Ce roman est digne d’un brillant essai d’éthologie et accessible à tous : l’umwelt du grand pingouin du Nord est minutieusement scruté, décortiqué, analysé, dessiné dans notre imaginaire, proposé à notre lecture avide d’en savoir plus sur cet animal au bec noir de jais, formidable nageur, condamné à fouler bancalement le sol à jamais. « Peut-être, les pingouins et les hommes avançaient-ils dans des séries de conventions qui les empêchaient de mesurer le décalage entre ce qu’ils voyaient et la réalité, ou alors, la réalité n’existait pas, tout est interprétation. Et ces malentendus entrelacés leur permettaient de se comprendre ».
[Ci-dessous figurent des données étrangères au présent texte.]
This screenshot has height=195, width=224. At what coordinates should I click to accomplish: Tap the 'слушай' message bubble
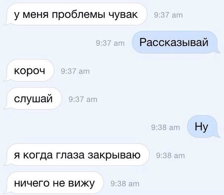point(33,99)

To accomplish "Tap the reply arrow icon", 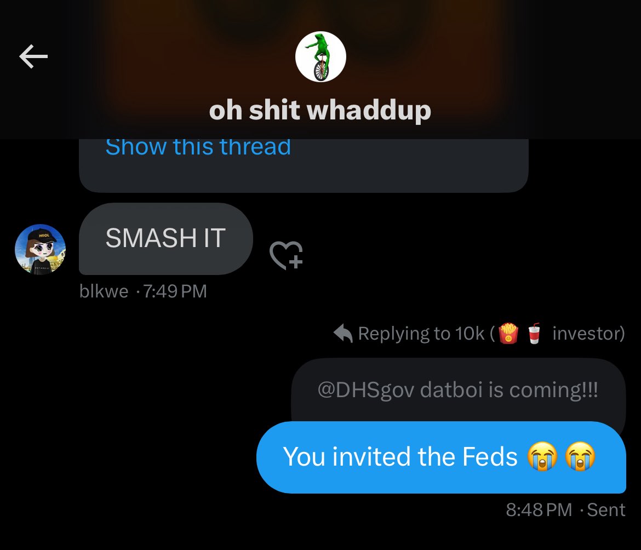I will point(343,333).
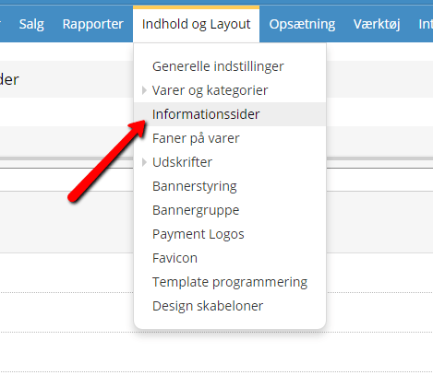Open the Opsætning tab
The image size is (433, 387).
coord(302,24)
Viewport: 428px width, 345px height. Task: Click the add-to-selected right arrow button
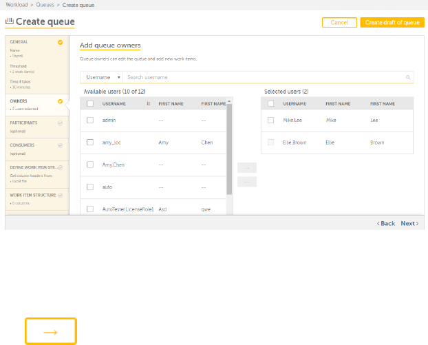[247, 167]
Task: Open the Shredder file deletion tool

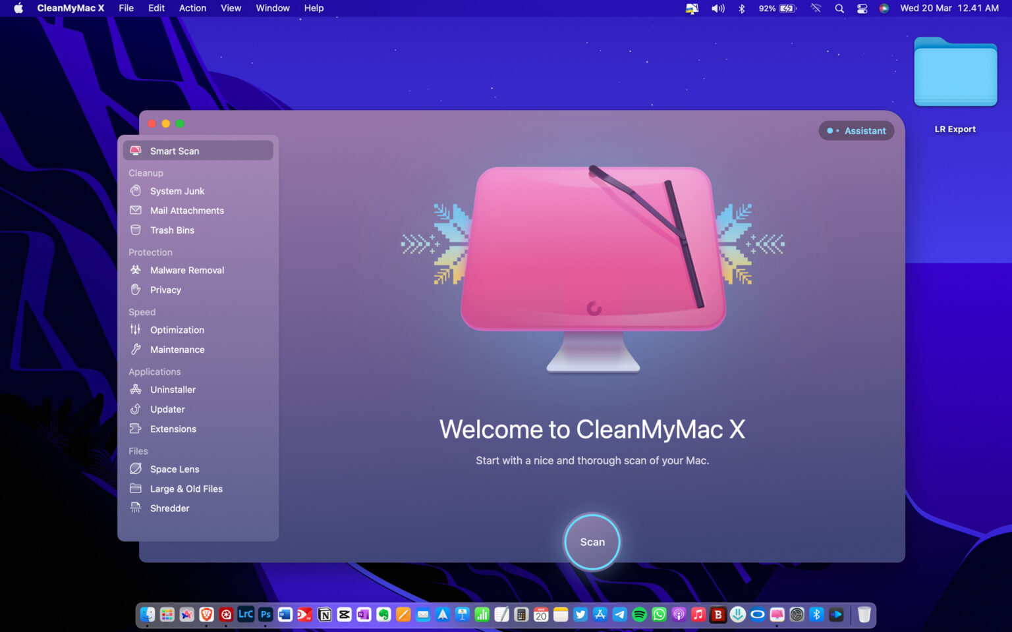Action: 169,508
Quand l’altérité de l’autre vous complète quelle que soit l’espèce, on atteint une plénitude sans nom. C’est le vertigineux message de ce roman hanté par une question aussi intime que métaphysique : que veut dire aimer ce qui ne sera plus jamais ? « Prosp révélait la faculté d’amour total de Gus, cette bonté due à ce qui vous est étranger, ce qui est tout autre, ce que vous ne pouvez saisir parfaitement, le respect pour ce que vous ne pouvez que protéger et chérir parce qu’il s’est remis entre vos mains ».
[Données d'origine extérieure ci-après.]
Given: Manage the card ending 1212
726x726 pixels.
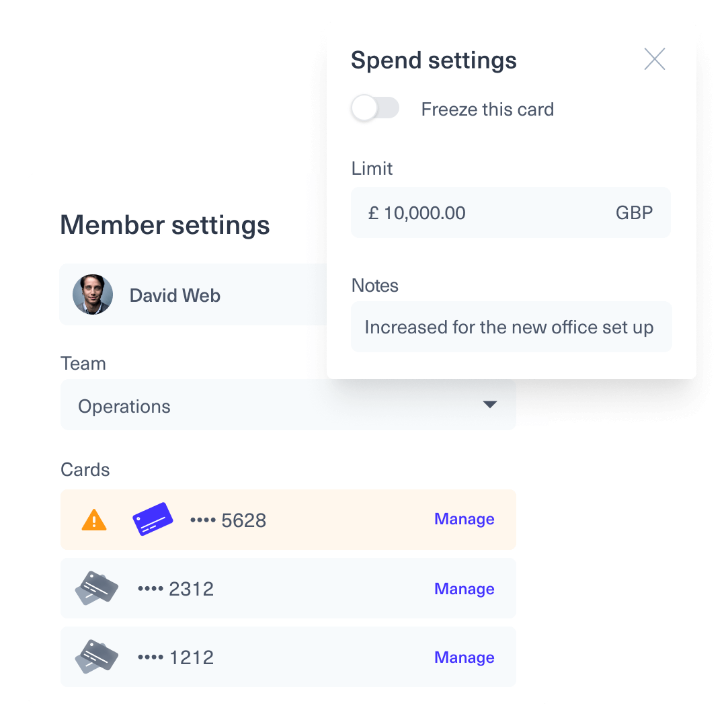Looking at the screenshot, I should (x=464, y=657).
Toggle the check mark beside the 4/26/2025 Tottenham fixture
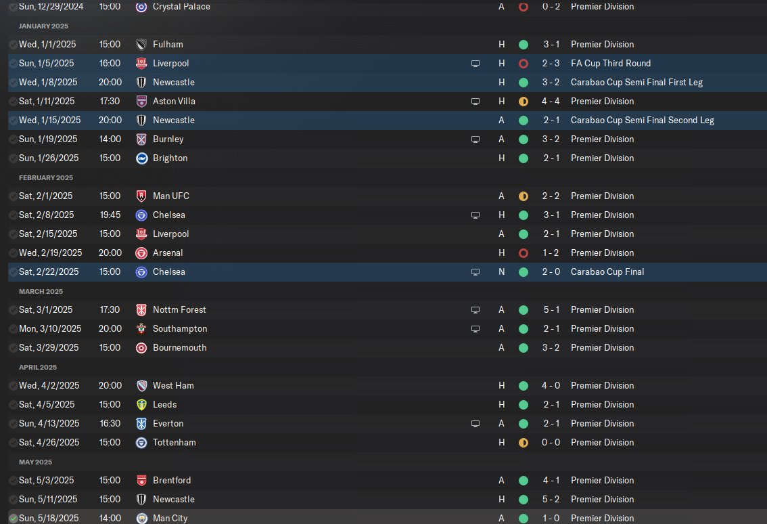 (14, 442)
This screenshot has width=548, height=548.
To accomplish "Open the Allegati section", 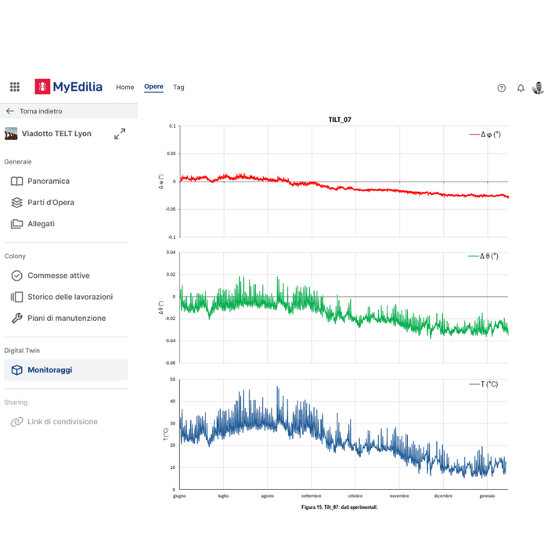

« LE DERNIER DES SIENS » nous interroge au plus profond de nos consciences : s’attacher au dernier d’une espèce, est-ce utile ou injuste ? A l’image d’un Prosp bancal sur la terre mais si fluide dans l’eau avec ses plumes en bataille, le monde ressortira t’il lui aussi déséquilibré avec la disparition de certaines espèces ou alors plus riche car laissant place à de nouvelles espèces ? Au fond de nous s’abat une immense tristesse dont on a du mal ou souligner les contours quand les nouvelles du soir vous parlent d’extinction ou de disparition : nous sentons confusément que ce n’est pas normal.
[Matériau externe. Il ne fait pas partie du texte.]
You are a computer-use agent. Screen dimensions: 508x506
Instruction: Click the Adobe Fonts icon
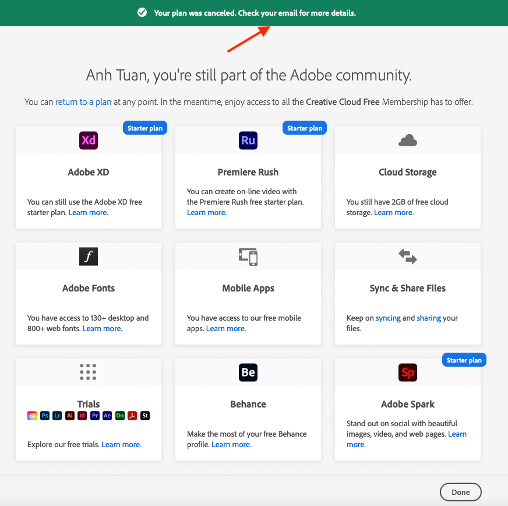click(89, 256)
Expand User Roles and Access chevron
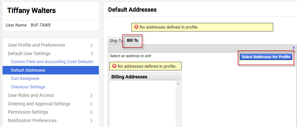 [x=91, y=96]
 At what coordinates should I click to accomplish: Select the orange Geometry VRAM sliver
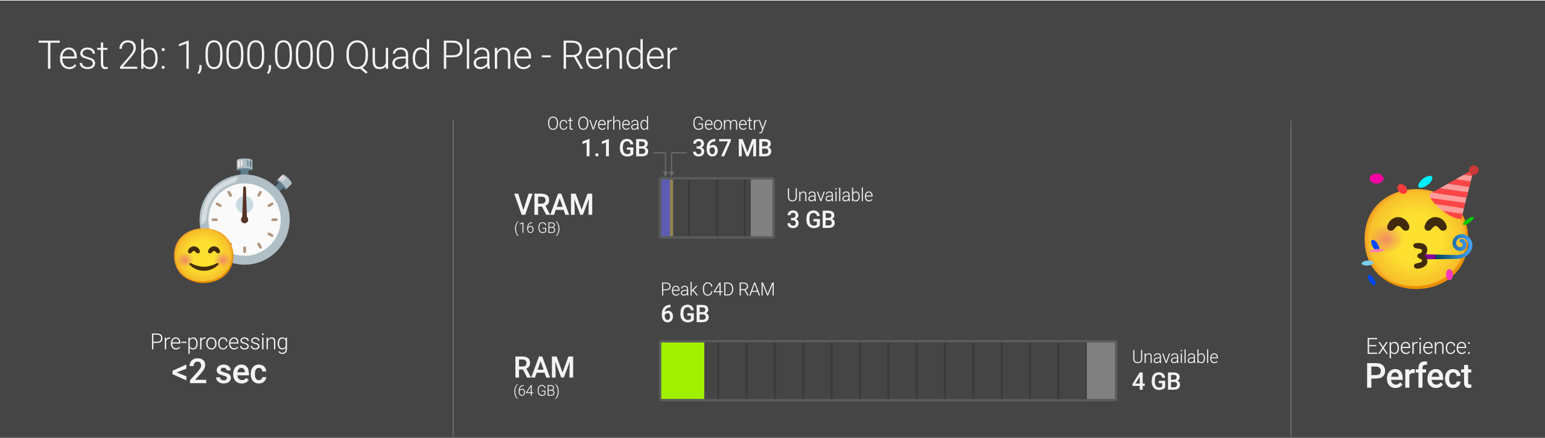pos(671,208)
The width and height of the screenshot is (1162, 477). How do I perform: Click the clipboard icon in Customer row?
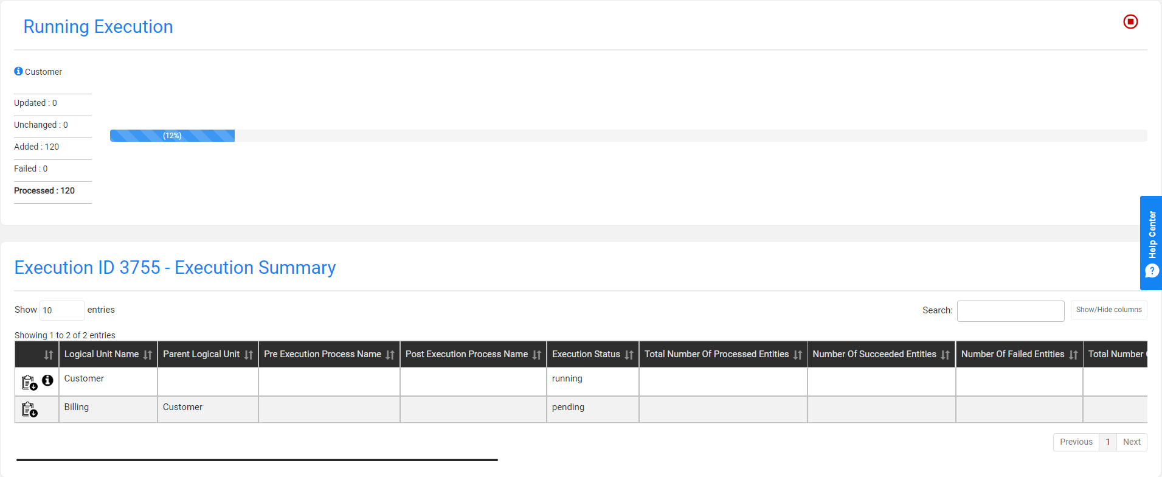[x=29, y=383]
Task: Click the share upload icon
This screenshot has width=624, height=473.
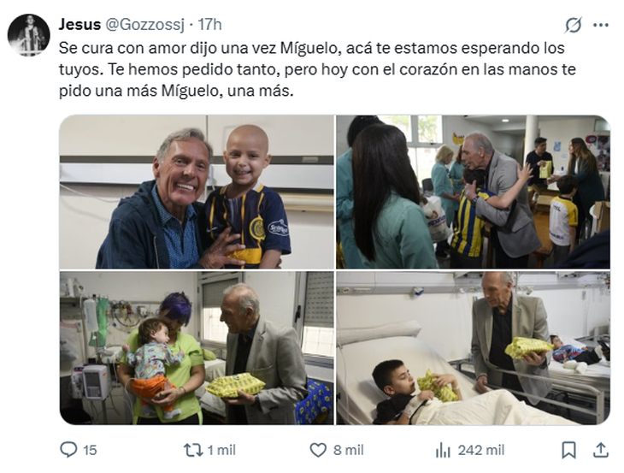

Ce poignant roman hors du temps est lauréat du prix « 30 Millions d’amis » ; il nous interroge sur la place de chaque être vivant sur cette planète. C’est un roman d’éveil pur, de sensibilisation au vivant qui disparaît. Sans jamais sombrer dans la fable, il nous convie de toute urgence à reconsidérer le Vivant. Ce n’est pas parce que nous ne comprenons pas tout, que nous ne pouvons pas nous lier et être complémentaires. La complétude vient de l’Autre, à plumes ou à poils. Gus ne savait pas qu’il embarquait le dernier grand pingouin de son espèce à son bord, sinon quel aurait-été son choix ? Et nous à sa place qu’aurions nous fait ? Notre questionnement est permanent. Et se questionner reste la condition majeure pour avancer, le doute est un moteur, l’espoir son essence première.